Há ainda leis municipais que recomendam o plantio de árvores em outras atividades humanas. Em Martinópolis, cidade a 553 km de São Paulo, uma lei municipal, de 2007, obriga os pais a plantarem uma árvore para cada bebê nascido! Como na cidade nasce uma criança por dia, se todos os pais cumprirem a lei são 30 novas árvores por mês, o que, segundo o vereador André Luiz Crepaldi, autor do projeto, vai fazer muita diferença no futuro. Mas nenhuma punição está prevista para quem não cumprir a lei.
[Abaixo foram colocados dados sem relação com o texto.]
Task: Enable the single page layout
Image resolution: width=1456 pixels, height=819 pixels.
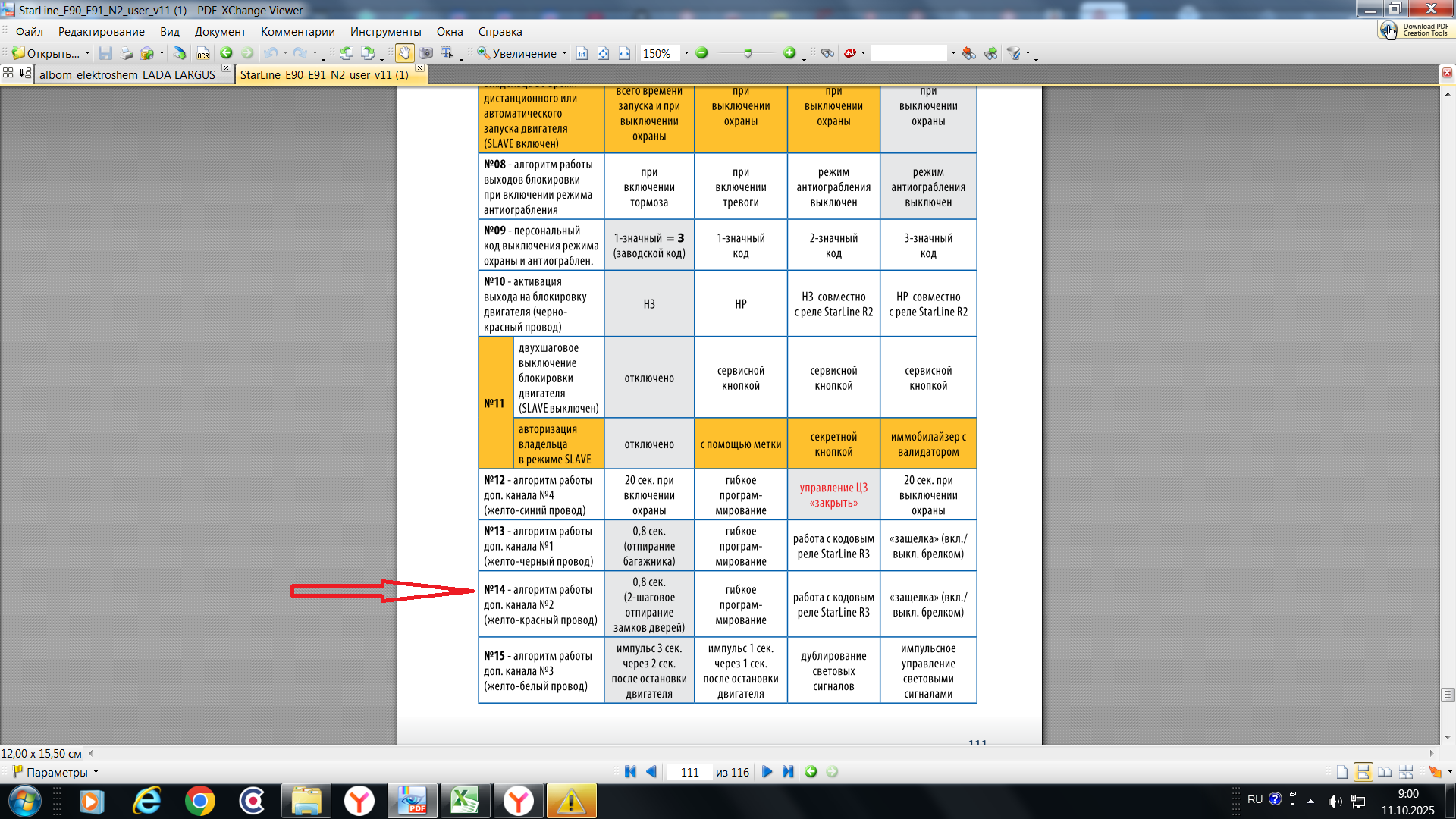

E em Indaiatuba (SP), quando da comemoração dos 50 anos da Toyota no Brasil, em 22/112008, 10 mil voluntários quebraram o recorde mundial de plantio de árvores, ao plantarem 54 mil mudas de árvores de espécies nativas da região em 30 hectares da Fazenda Pimenta Indaiatuba em 17 minutos e 13 segundos e entraram pro Guiness!

Mas, conforme reportagem de Francisco Alves Filho, na revista Isto É –Tecnologia e Meio Ambiente – Edição No.1985,intitulada “Quantas árvores você está devendo?”,é preciso rever a antiga receita de realização pessoal que sugere a todo homem escrever um livro, ter um filho e plantar uma árvore. Segundo ele,os dois primeiros itens continuam valendo, mas para saldar nossa dívida ambiental com o planeta, semear apenas uma muda é atualmente quase nada! Isso leva pessoas e empresas à iniciativa de amenizar o problema – a chamada “neutralização” – que consiste em compensar a ação poluente do ser humano com o plantio de árvores, o mais equivalente possível à quantidade de gás carbônico lançado na atmosfera. Mas como diz David Lee, professor de meio ambiente da Universidade Estadual do Rio de Janeiro: “Contribuímos para o aquecimento global quando usamos, por exemplo, materiais degradáveis ou veículos movidos a combustível fóssil”.

E é justamente aí que reside o principal “furo” da Lei em vigor do deputado Marquinhos Trad. Embora louvável, sob o ponto de vista simbólico e de marketing (especialmente em ano eleitoral!), ela tem apenas função “neutralizadora” e “mitigatória”, mas não elimina de fato a poluição ambiental causada por veículos automotivos antes que ela aconteça!Para que isso ocorra, é fundamental, dentre outras medidas, reduzir significativamente, nos próximos anos, a frota de veículos nacionais movida a combustíveis fósseis e a troca por outros que utilizem fontes energéticas não-poluidoras, tais como energia elétrica, eólica, solar, hidrogênio, etc., além naturalmente do incentivo ao uso do transporte coletivo ao invés do individual. Dá pra encarar?

* Professor, pesquisador, escritor e acadêmico de jornalismo da UFMS.

Artigo publicado no jornal Correio do Estado em 13 de julho de 2010.